De l’herbe fraîche du marais au menu des brebis

Publié le 22 mai 2020 | Actualité

Dans la journée, Dominique Guindet et son chien Max surveillent la trentaine de brebis

 

Muni de son sifflet, Dominique Guindet donne ses ordres à Max, son chien. L’animal doit orienter vers leur lieu de pâturage une trentaine de brebis et leurs agneaux et empêcher qu’ils ne se dispersent. Son maître, un berger sans terre travaillant pour le compte de l’éleveur saint-xandrais Laurent Breton, est arrivé lundi 18 mai avec ses bêtes dans le marais de Tasdon.

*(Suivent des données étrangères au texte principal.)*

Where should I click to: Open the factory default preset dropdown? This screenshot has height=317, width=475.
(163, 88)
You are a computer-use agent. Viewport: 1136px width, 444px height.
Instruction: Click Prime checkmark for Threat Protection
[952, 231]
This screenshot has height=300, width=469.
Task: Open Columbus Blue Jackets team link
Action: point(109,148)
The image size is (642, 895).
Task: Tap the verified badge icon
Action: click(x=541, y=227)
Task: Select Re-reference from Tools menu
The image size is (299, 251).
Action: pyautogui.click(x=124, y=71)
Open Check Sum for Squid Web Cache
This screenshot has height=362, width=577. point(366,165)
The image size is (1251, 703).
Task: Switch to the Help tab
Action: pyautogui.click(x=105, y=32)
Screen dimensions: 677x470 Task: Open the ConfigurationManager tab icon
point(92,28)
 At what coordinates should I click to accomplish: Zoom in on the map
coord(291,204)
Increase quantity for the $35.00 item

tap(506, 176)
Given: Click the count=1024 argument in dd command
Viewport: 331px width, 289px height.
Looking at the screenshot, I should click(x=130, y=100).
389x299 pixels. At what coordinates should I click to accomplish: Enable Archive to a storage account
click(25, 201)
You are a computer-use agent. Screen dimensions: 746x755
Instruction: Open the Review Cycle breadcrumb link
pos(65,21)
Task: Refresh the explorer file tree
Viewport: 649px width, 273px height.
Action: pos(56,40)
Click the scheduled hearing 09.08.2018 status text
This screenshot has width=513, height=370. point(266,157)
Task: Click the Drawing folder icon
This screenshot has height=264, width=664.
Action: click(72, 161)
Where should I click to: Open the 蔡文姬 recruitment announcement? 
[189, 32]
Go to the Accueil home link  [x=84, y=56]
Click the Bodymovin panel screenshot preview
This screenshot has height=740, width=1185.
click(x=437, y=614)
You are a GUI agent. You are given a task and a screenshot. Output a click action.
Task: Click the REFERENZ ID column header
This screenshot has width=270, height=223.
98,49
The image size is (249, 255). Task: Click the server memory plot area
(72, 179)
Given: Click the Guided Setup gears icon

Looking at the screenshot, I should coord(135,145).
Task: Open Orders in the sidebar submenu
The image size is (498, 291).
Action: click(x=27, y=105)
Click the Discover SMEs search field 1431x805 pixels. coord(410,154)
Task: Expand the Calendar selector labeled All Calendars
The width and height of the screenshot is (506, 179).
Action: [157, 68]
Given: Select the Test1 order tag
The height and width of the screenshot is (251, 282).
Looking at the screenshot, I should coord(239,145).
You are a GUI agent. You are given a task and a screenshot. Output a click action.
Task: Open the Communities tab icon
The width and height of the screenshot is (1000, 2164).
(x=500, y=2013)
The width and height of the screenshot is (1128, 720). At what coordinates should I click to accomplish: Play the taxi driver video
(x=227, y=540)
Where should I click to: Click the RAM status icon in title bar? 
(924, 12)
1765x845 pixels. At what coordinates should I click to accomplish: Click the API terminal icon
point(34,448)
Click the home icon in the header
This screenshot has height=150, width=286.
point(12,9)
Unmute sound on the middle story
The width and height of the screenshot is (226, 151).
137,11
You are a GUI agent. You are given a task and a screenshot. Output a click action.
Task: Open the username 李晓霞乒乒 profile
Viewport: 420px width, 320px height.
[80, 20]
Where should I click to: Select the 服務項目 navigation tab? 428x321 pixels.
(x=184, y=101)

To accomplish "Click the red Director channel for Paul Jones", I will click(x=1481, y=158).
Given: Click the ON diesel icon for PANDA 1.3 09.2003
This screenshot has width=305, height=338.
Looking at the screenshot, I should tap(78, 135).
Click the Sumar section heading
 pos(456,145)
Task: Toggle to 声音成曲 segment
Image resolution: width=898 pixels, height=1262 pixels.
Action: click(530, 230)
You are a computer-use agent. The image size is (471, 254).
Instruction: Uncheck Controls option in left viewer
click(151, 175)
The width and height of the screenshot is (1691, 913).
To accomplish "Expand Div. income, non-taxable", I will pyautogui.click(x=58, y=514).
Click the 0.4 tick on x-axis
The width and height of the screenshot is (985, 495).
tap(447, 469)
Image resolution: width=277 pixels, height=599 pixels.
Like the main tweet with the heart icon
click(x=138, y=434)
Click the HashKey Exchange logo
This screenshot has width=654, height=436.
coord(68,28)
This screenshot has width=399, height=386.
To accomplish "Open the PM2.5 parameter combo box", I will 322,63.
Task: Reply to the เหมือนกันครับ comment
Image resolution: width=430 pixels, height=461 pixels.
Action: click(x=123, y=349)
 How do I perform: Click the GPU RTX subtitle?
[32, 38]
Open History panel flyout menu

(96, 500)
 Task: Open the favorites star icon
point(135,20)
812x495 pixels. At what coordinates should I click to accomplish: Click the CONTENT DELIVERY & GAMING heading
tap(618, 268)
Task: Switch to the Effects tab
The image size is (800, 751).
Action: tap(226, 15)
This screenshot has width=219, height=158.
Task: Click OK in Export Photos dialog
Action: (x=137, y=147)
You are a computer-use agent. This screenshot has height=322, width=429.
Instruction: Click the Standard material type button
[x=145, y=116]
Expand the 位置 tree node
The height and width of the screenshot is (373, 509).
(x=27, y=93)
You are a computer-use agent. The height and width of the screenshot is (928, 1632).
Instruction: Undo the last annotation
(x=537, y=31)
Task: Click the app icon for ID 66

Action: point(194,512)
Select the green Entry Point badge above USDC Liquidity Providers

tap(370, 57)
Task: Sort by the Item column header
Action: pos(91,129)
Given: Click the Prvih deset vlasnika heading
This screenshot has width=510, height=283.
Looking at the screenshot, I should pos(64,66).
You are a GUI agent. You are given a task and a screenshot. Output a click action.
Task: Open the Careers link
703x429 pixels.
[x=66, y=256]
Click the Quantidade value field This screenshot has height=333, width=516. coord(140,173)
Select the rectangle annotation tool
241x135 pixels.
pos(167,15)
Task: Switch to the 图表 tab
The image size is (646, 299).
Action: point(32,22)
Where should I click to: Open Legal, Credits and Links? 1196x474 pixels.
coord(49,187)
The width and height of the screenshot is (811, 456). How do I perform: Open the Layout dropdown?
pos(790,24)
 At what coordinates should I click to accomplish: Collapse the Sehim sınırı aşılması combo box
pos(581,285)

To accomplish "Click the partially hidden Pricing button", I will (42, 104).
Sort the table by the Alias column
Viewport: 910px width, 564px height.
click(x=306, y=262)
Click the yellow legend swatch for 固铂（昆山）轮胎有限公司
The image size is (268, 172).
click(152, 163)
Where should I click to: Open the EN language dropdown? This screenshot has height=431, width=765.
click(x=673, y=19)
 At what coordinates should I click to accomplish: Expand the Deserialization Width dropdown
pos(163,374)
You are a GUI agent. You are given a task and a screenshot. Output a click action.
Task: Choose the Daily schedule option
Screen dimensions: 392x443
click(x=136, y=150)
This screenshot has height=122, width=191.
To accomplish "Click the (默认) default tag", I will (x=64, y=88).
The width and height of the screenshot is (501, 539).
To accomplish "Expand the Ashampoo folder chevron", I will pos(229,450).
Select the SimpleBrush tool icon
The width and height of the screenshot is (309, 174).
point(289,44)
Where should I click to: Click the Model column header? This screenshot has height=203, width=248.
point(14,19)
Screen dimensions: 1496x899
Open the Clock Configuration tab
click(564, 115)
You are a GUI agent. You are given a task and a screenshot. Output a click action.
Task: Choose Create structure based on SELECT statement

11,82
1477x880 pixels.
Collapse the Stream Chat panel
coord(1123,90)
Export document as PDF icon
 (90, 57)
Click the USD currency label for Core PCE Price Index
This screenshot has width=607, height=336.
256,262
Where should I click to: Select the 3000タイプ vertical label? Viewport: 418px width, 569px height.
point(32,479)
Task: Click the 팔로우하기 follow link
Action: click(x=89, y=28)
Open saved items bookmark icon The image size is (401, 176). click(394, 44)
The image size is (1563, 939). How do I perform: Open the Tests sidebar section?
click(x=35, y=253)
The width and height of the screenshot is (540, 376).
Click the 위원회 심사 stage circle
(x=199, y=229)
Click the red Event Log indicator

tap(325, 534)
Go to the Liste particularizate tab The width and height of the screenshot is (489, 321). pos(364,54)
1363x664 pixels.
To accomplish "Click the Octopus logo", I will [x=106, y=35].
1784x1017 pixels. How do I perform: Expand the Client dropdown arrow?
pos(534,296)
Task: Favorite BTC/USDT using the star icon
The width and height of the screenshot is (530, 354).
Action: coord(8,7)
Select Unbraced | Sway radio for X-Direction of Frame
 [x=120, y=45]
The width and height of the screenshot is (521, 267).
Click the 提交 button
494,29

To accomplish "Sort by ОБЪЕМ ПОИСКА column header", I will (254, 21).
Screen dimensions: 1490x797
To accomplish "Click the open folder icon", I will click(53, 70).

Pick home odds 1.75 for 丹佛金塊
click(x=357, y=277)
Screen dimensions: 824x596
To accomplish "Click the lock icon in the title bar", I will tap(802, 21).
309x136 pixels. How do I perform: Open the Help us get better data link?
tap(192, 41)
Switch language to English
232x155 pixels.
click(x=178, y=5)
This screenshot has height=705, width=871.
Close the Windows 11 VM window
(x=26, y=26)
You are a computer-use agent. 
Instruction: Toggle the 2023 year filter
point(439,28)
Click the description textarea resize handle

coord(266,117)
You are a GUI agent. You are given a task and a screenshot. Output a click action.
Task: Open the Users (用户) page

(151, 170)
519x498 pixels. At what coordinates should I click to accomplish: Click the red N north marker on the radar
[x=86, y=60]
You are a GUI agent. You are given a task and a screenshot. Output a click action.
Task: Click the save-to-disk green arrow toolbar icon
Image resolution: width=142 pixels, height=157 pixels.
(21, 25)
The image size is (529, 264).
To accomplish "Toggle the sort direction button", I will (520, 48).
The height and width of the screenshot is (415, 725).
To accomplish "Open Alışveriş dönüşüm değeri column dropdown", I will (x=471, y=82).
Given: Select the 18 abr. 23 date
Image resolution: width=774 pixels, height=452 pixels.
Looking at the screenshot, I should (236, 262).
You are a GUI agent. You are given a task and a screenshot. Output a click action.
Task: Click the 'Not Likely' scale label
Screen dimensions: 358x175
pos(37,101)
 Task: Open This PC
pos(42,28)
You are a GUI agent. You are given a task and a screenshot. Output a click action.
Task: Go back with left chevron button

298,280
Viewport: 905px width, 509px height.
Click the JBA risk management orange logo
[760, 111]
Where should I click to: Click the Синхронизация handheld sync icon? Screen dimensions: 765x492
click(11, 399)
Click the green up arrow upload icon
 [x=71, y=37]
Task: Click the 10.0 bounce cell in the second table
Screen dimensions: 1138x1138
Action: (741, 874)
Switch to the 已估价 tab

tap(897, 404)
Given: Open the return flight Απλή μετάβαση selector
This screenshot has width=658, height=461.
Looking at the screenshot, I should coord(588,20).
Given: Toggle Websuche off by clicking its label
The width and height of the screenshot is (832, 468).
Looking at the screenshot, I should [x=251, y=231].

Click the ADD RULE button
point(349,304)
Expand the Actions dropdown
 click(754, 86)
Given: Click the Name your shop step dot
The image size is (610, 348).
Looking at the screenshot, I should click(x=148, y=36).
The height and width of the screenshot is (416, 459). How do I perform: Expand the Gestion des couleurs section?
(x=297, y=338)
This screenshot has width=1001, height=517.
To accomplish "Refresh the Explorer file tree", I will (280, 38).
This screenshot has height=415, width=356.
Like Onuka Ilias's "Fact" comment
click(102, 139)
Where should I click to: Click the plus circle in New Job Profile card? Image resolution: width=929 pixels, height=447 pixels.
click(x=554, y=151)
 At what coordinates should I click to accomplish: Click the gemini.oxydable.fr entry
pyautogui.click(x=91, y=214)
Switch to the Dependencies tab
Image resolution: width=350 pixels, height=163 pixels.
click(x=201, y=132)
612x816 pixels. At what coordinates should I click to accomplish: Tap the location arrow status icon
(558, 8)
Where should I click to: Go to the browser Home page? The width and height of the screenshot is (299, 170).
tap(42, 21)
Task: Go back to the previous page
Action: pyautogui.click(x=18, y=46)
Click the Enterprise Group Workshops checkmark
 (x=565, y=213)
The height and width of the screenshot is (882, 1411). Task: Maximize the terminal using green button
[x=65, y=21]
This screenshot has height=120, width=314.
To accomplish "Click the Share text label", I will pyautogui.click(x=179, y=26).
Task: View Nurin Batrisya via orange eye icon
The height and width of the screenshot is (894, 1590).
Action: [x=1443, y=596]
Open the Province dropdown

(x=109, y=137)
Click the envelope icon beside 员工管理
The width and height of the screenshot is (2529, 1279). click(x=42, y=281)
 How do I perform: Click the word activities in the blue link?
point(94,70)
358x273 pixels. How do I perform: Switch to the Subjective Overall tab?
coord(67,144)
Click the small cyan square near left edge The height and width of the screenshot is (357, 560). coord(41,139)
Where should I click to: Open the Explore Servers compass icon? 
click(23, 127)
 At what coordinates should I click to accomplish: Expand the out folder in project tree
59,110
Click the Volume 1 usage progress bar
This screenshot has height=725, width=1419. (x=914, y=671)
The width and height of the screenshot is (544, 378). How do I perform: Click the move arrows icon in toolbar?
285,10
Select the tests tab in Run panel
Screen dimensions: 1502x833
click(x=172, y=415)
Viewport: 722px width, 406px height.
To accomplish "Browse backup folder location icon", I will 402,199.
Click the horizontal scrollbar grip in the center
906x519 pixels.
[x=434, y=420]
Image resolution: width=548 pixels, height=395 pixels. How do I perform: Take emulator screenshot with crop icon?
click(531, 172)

La Ville de La Rochelle a lancé avec son employeur un partenariat : elle met à sa disposition la partie située à l’est de l’avenue Jean-Moulin ; charge au troupeau de brouter l’herbe de la prairie.

Cette expérience s’inscrit dans le cadre de la renaturation du marais de Tasdon (lire encadré). Et le recours à ces moutons de race Île-de-France, qui pâtureront de manière itinérante, revêt plusieurs avantages. « Certaines zones sont difficiles à entretenir avec des moyens matériels », explique Jean-François Fountaine, maire (DVG) de La Rochelle. Le sol, bien que relativement plat, y est en effet truffé d’ornières.